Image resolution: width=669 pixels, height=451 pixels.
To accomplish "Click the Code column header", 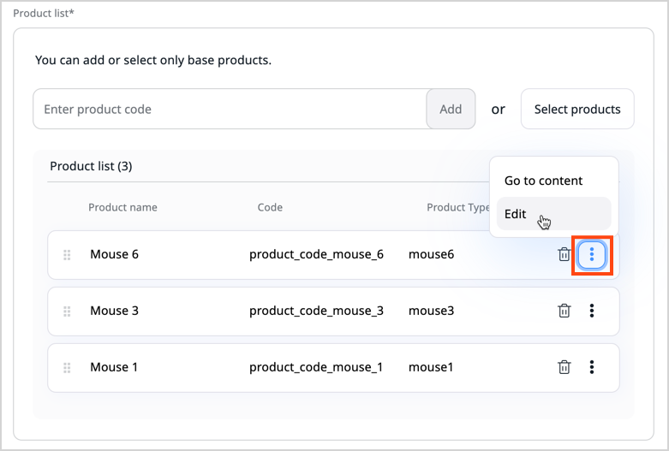I will point(270,207).
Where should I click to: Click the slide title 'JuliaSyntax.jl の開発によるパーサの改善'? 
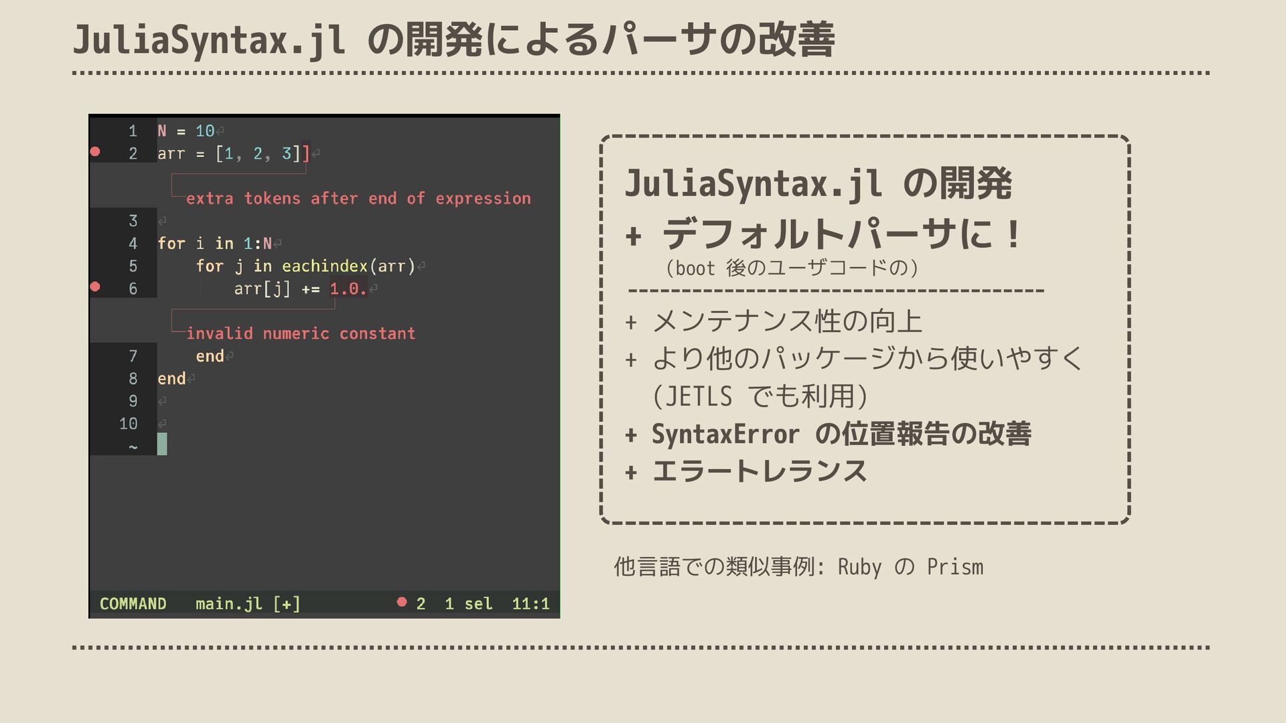click(453, 40)
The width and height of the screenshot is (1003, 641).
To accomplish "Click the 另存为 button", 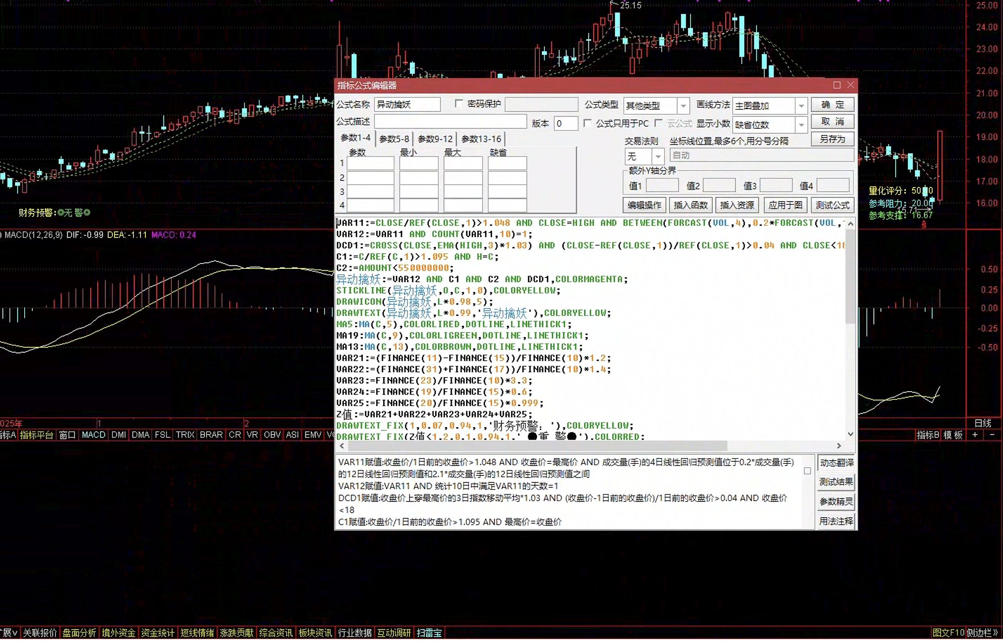I will point(832,139).
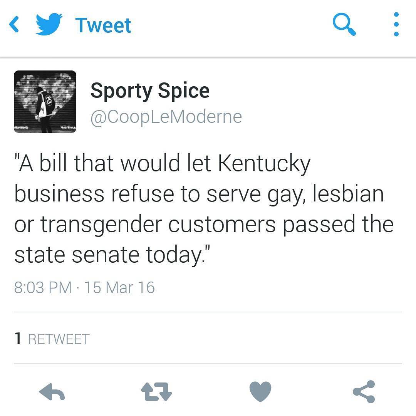Click the bold retweet count number 1
This screenshot has width=416, height=416.
(x=18, y=339)
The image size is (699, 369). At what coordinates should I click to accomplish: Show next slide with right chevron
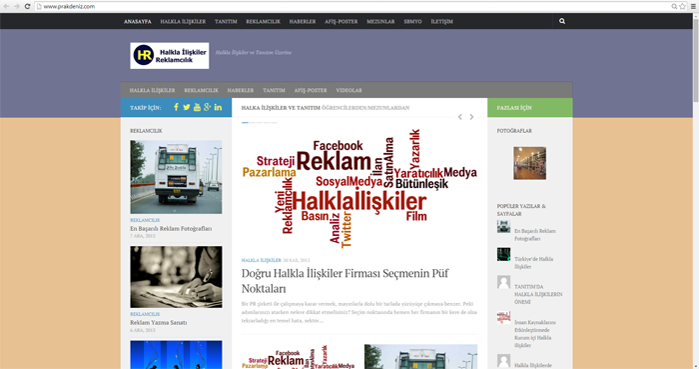tap(471, 117)
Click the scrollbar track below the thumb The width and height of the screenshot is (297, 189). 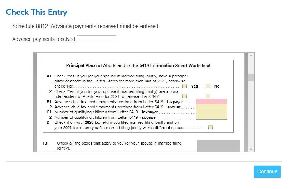(x=251, y=113)
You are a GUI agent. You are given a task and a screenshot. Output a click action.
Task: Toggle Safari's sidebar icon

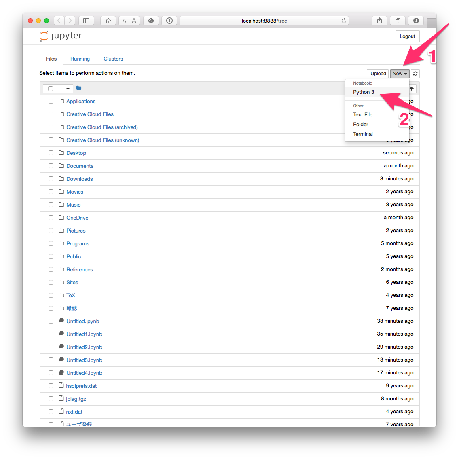coord(86,20)
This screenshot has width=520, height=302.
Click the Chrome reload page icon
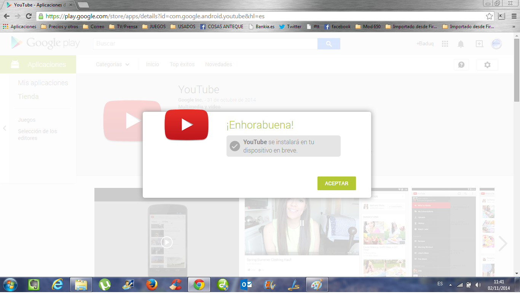pyautogui.click(x=29, y=16)
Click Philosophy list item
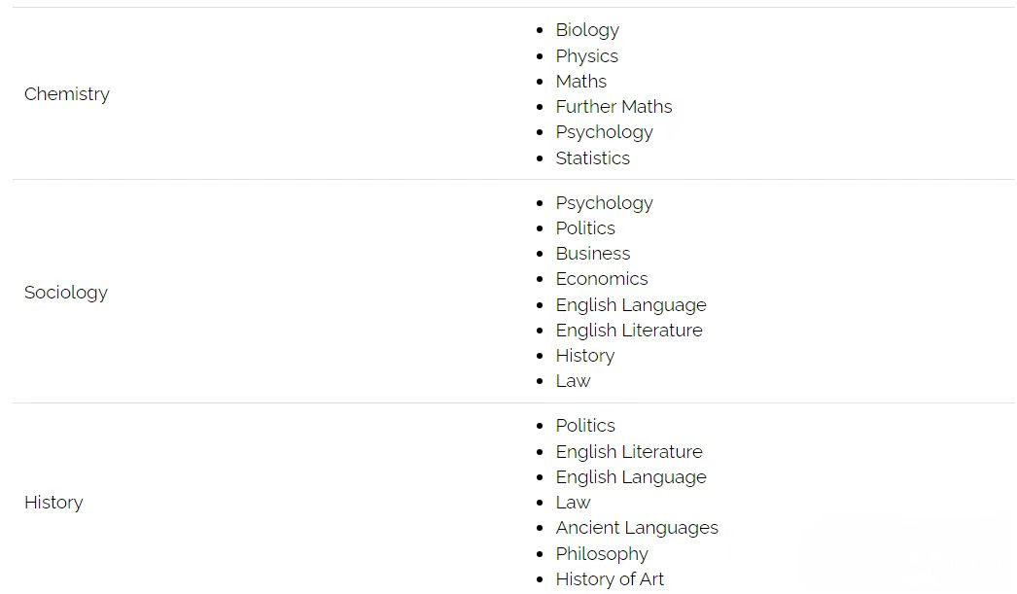The image size is (1017, 594). [601, 554]
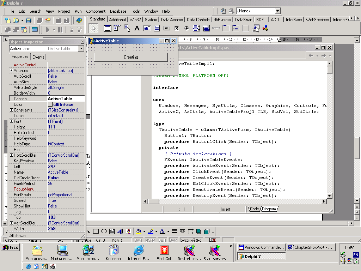Viewport: 361px width, 271px height.
Task: Click the Caption property value field
Action: (66, 99)
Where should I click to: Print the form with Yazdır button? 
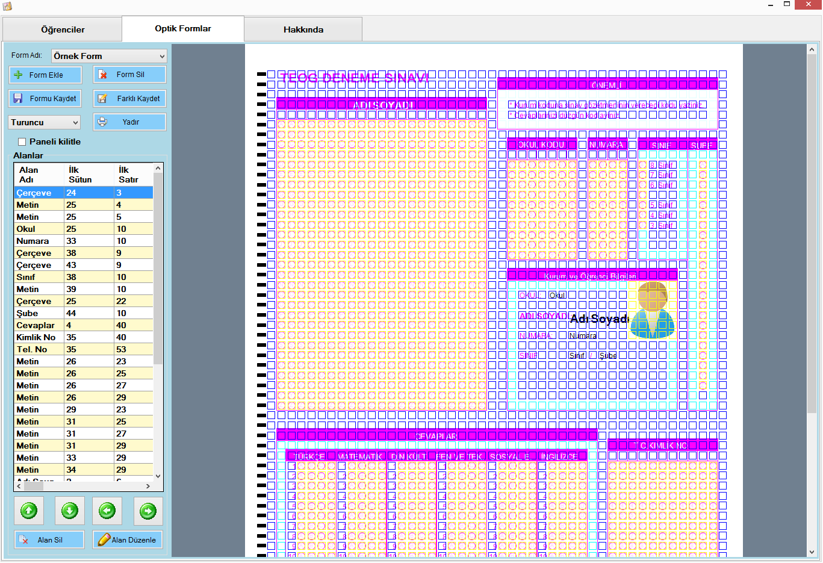[x=129, y=122]
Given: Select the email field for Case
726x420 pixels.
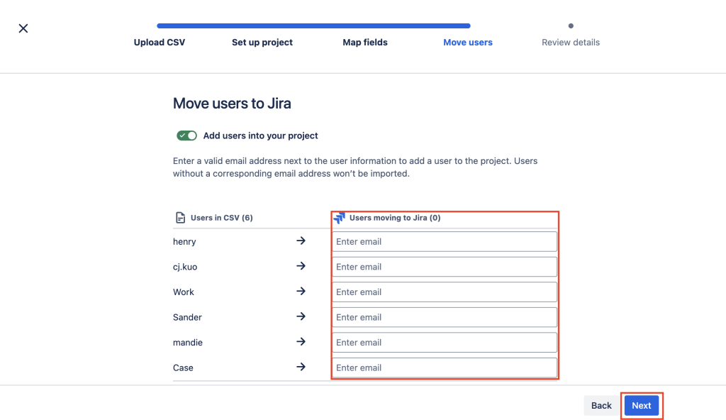Looking at the screenshot, I should [x=445, y=368].
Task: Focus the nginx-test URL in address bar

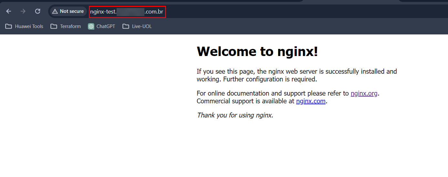Action: [x=127, y=12]
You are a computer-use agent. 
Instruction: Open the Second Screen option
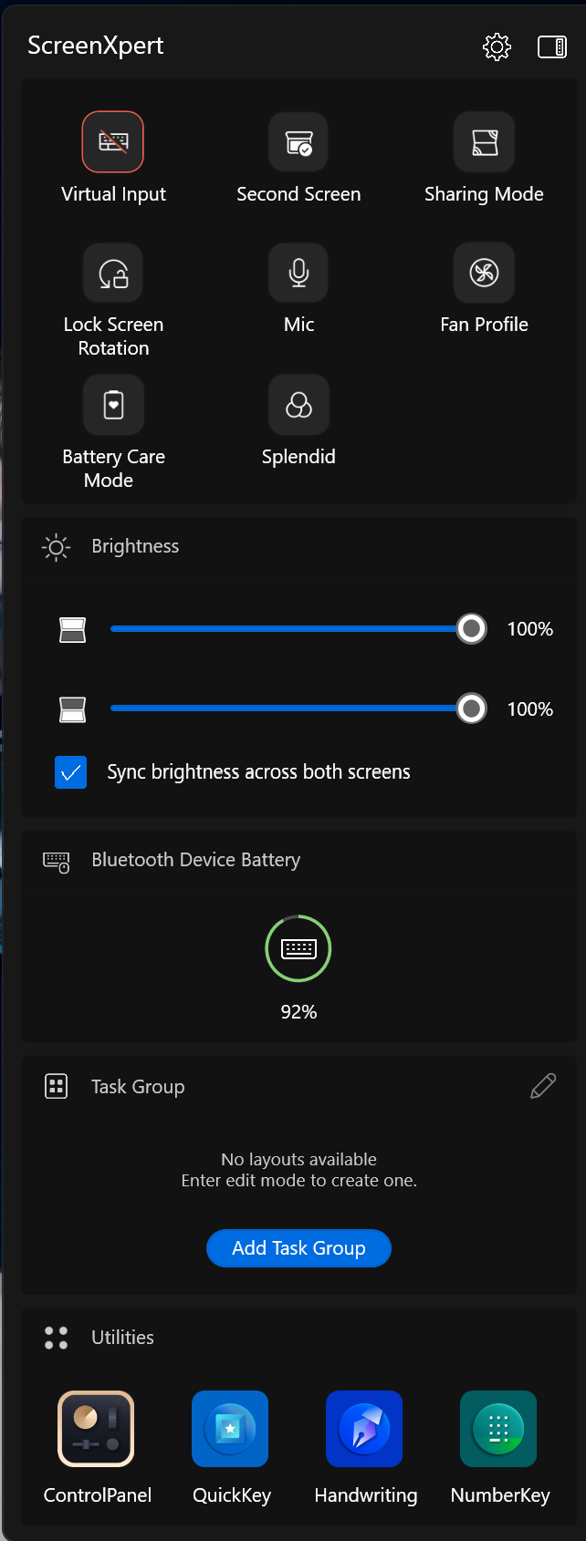[298, 142]
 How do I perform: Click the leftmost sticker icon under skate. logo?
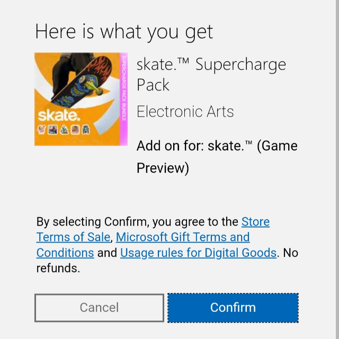41,129
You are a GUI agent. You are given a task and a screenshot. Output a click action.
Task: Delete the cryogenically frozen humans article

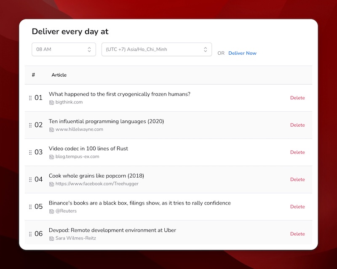[x=297, y=98]
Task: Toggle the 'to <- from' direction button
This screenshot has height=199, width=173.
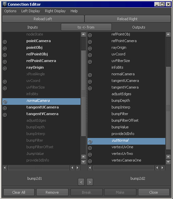Action: 86,27
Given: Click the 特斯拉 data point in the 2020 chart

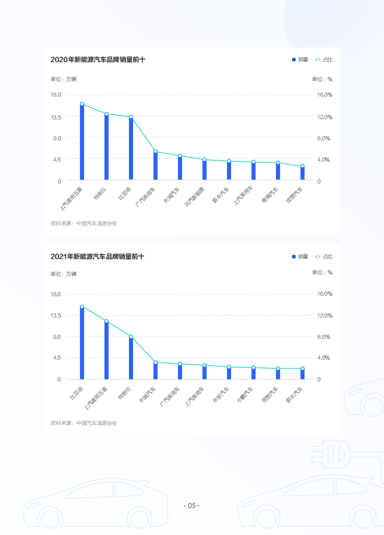Looking at the screenshot, I should point(107,114).

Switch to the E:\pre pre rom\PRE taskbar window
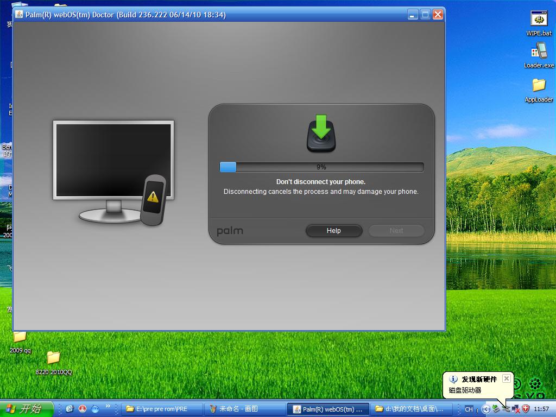[x=162, y=409]
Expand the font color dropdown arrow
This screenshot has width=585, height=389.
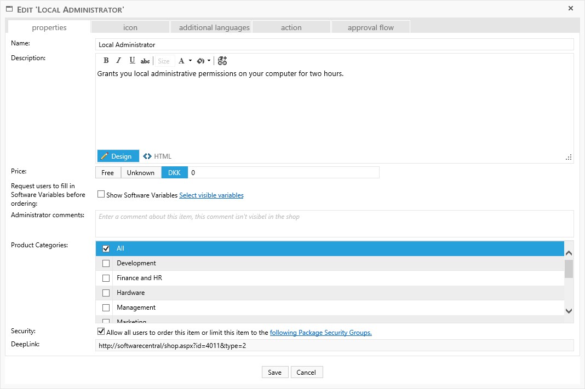point(190,61)
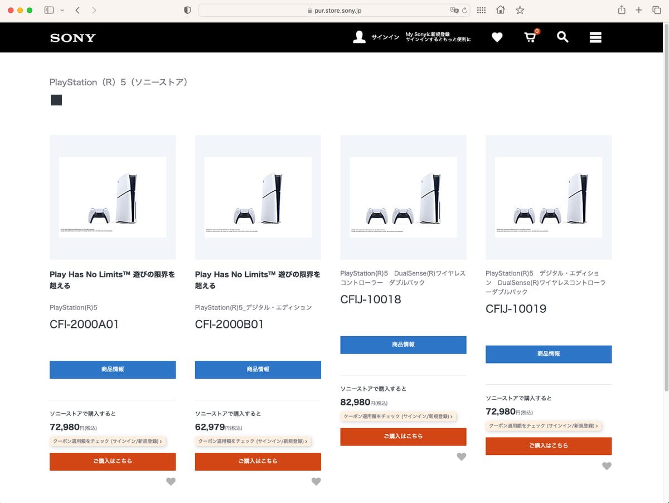Toggle favorite heart for CFIJ-10019

coord(607,466)
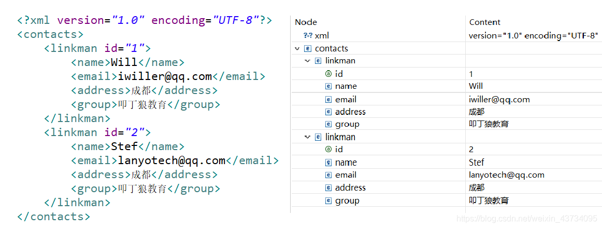Screen dimensions: 602x228
Task: Click the opening contacts tag in XML source
Action: click(x=50, y=35)
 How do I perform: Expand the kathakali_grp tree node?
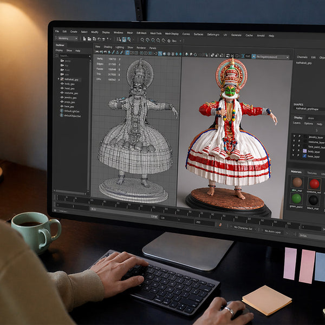point(59,79)

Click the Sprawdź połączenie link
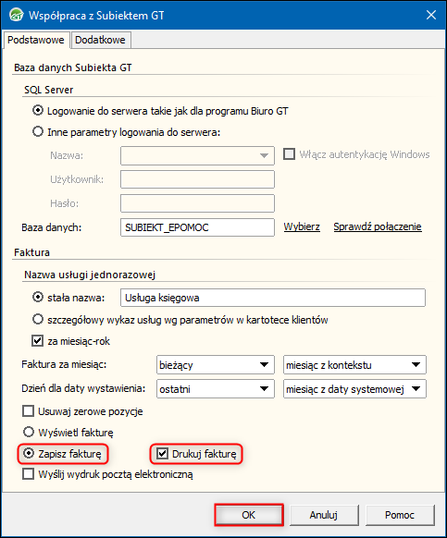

**What is needed**: Output the entries as a numbered list, starting with the line that contains "How do I perform: Click" and continuing through the end of the entries, leaving out blank lines and the pictures.

**Final result**:
1.  How do I perform: Click the leftmost sticker icon under skate. logo?
2. 41,129
3. You are a GUI agent. You are given a task and a screenshot. Output a click action.
4. Task: Delete the cryogenically frozen humans article
5. [x=297, y=98]
6. Task: Toggle the 'to <- from' direction button
7. This screenshot has height=199, width=173.
8. Action: 86,27
9. Given: Click the 特斯拉 data point in the 2020 chart
10. Looking at the screenshot, I should point(107,114).
11. Switch to the E:\pre pre rom\PRE taskbar window
12. [x=162, y=409]
13. Expand the font color dropdown arrow
14. This screenshot has width=585, height=389.
15. point(190,61)
16. Toggle favorite heart for CFIJ-10019
17. coord(607,466)
18. Screen dimensions: 602x228
19. Task: Click the opening contacts tag in XML source
20. Action: click(x=50, y=35)
21.  How do I perform: Expand the kathakali_grp tree node?
22. point(59,79)
23. Click the Sprawdź połączenie link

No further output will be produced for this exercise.